This sort of messaging is what makes Girard an excellent propagandist; weaknesses in the Confederacy could be written off as easily solvable with the resources held by France, who would benefit from what the Confederacy did have to offer. On social and moral grounds, Girard makes this case by painting the Southern states as the true holders of the revolutionary ideals in which the United States was born nearly a century ago and which the French would have immense familiarity with due to their own revolutionary history.
As Girard accuses, the North was a land ruled by despots who censored, arrested, and intimidated its political enemies, while the South was one in which ordinary men and citizens democratically made and debated decisions and affairs. The North was despotic for disallowing the free secession of a state from its voluntary union, where the true rebels are those still loyal to the Union in the Confederacy—a sentiment strikingly similar to those held by the French revolutionaries of the 1790s. Furthermore, Girard describes the Southern culture as Latin (and thus, by association, French) and the North as Anglo-Saxon, detailing perceived cultural similarities between the South and France. His purpose in attempting to make this comparison is clear: the South, similar to France, is thus good and worth helping, while the North, similar to France’s archenemy Britain, is bad and should be opposed.
Toward the end of his account, Girard quotes Jefferson Davis as having privately told him that “We should prefer to be governed by the [African] King of Dahomey himself, rather than submit to Yankee enslavement. If we had to choose between a king or emperor and returning to the former Federal Union, we should adopt the first alternative, even if it meant becoming a province in the Mexican empire under French protection.” This is where Girard’s narrative account takes an unexpected turn, for it is only pages later in which Girard declares “It now seems that the time has come when Napoleon III is called to revitalize the New World, as Napoleon I revitalized the old one.” While Girard has used his southern observations as justification and evidence towards the need of a French alliance for the Confederacy, one cannot help but wonder if perhaps he also took Davis’s alleged statement a bit too literally. How did Napoleon I revitalize the Old World, after all, if not by conquest and war?
Girard’s observations are a wonderful piece of political propaganda, perfectly fitting his intent in writing them. As we know, however, Girard’s efforts would be for naught, as Napoleon III would not intervene for the Confederacy, which would ultimately lose the war. All in all, perhaps Napoleon III’s non-engagement was the best outcome for all involved, given his success record of intervening in other North American states (here’s looking at you, Mexico).
Sources:
Girard, Charles. A Visit to the Confederate States of America in 1863: Memoir Addressed to His Majesty Napoleon III. Tuscaloosa, Alabama: The Confederate Publishing Company, Inc., 1962.
Smithsonian Institution. “Spencer Baird and Ichthyology at the Smithsonian: Ichthyologists: Charles Frederic Girard (1822-1895).” National Museum of Natural History.

• Problems and tasks
(A) Answer these questions from the Girard essay:
(i) How does Girard describe Southern culture?
(ii) According to Girard's declaration, who revitalized the old world?
(iii) According to the listed sources, in what year did Girard's visit to the Confederate States take place?
(B) Copy the Girard essay word for word, between "Girard’s observations are" and "Company, Inc., 1962.", inclusive.
The data after this point is separate from the Girard essay.

• The data

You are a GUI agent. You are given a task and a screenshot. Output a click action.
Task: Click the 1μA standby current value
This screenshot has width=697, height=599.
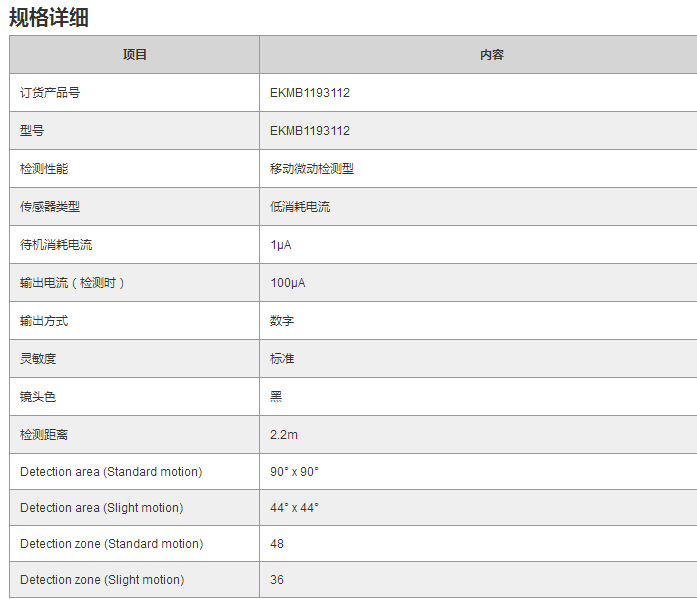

• Results for the exercise
(A)
(i) As Latin
(ii) Napoleon I
(iii) 1863

(B)
Girard’s observations are a wonderful piece of political propaganda, perfectly fitting his intent in writing them. As we know, however, Girard’s efforts would be for naught, as Napoleon III would not intervene for the Confederacy, which would ultimately lose the war. All in all, perhaps Napoleon III’s non-engagement was the best outcome for all involved, given his success record of intervening in other North American states (here’s looking at you, Mexico).
Sources:
Girard, Charles. A Visit to the Confederate States of America in 1863: Memoir Addressed to His Majesty Napoleon III. Tuscaloosa, Alabama: The Confederate Publishing Company, Inc., 1962.